• _Try it_:
Return every line of the records that includes the string "Pokaż".

[Records contained in a dataset]
>>>
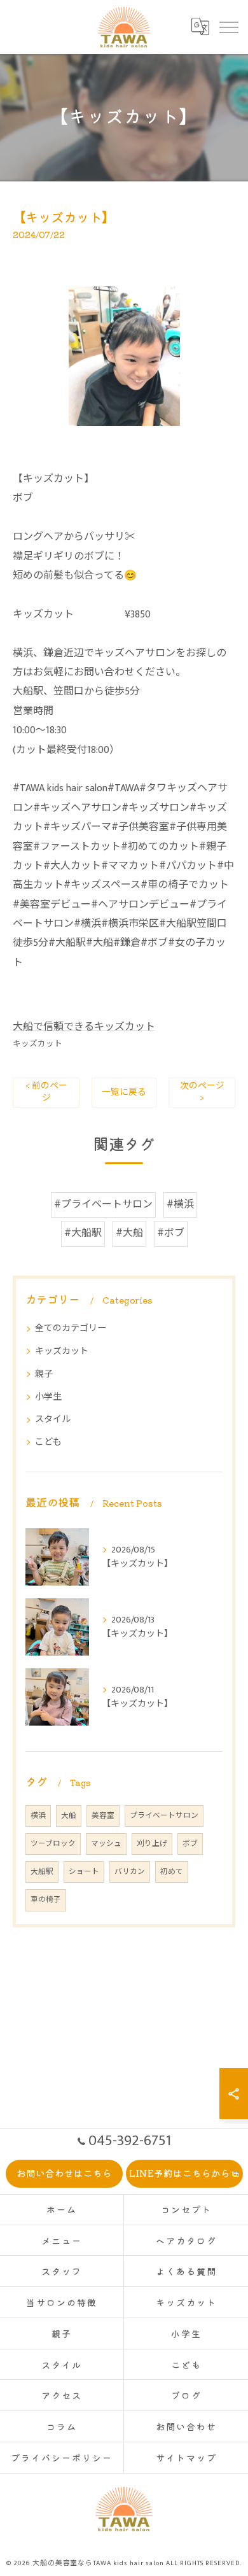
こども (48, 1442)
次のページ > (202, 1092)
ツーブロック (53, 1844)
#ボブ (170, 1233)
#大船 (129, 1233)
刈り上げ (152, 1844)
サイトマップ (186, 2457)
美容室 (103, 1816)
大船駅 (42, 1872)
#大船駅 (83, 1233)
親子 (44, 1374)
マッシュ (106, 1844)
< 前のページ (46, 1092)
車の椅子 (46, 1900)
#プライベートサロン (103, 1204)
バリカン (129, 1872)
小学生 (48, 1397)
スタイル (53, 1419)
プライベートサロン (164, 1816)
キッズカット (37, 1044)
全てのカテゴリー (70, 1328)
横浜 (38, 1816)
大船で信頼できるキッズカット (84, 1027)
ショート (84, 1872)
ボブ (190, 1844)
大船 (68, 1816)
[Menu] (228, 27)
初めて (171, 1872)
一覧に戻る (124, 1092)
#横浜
<<<
>>>
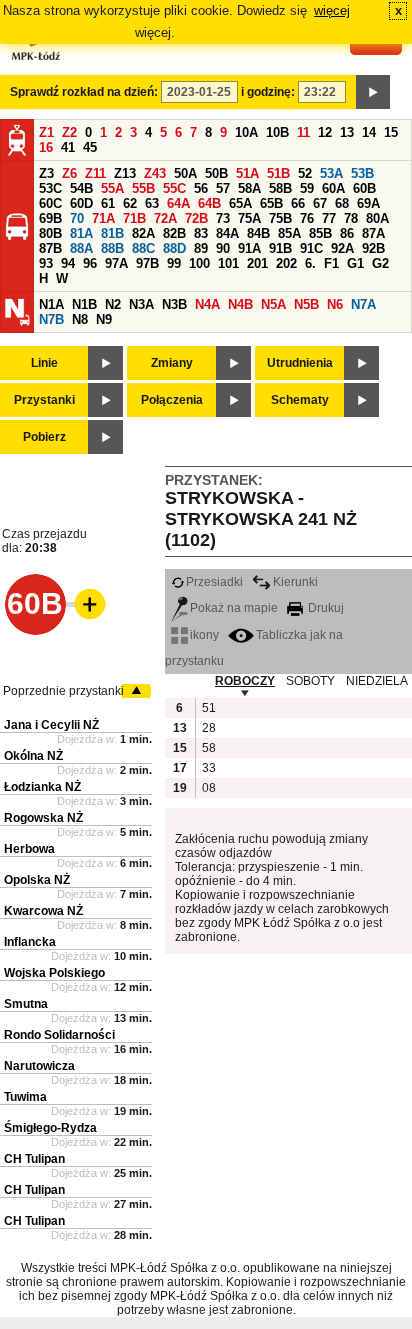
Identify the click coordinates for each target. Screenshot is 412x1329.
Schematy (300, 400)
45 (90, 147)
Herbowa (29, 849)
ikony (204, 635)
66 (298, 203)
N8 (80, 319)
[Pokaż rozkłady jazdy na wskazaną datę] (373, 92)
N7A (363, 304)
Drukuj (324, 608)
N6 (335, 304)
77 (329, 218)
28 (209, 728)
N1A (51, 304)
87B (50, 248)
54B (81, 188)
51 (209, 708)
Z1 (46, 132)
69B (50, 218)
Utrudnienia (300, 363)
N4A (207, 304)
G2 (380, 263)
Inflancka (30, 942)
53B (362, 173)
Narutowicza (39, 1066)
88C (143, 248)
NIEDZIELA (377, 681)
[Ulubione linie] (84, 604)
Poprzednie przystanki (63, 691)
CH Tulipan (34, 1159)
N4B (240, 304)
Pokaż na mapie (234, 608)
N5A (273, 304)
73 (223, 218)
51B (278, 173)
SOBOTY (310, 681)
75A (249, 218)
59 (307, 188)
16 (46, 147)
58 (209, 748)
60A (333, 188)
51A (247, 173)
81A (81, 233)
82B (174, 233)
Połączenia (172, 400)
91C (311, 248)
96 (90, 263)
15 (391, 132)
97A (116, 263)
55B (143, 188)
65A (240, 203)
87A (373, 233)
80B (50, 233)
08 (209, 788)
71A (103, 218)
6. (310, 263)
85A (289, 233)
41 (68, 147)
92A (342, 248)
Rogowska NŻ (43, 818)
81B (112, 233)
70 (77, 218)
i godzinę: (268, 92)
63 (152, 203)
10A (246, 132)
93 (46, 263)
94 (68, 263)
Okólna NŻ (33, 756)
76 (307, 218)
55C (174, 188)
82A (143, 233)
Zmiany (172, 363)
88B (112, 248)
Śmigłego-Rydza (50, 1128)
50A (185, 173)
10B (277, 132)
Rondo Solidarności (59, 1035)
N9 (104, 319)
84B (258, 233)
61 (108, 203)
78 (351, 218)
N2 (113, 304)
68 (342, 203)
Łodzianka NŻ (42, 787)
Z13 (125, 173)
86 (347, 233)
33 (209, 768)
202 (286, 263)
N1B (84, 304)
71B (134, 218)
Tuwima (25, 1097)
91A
<<<
• _Response area_:
[Pokaż rozkłady jazdy na wskazaną datę] (373, 92)
Pokaż na mapie (234, 608)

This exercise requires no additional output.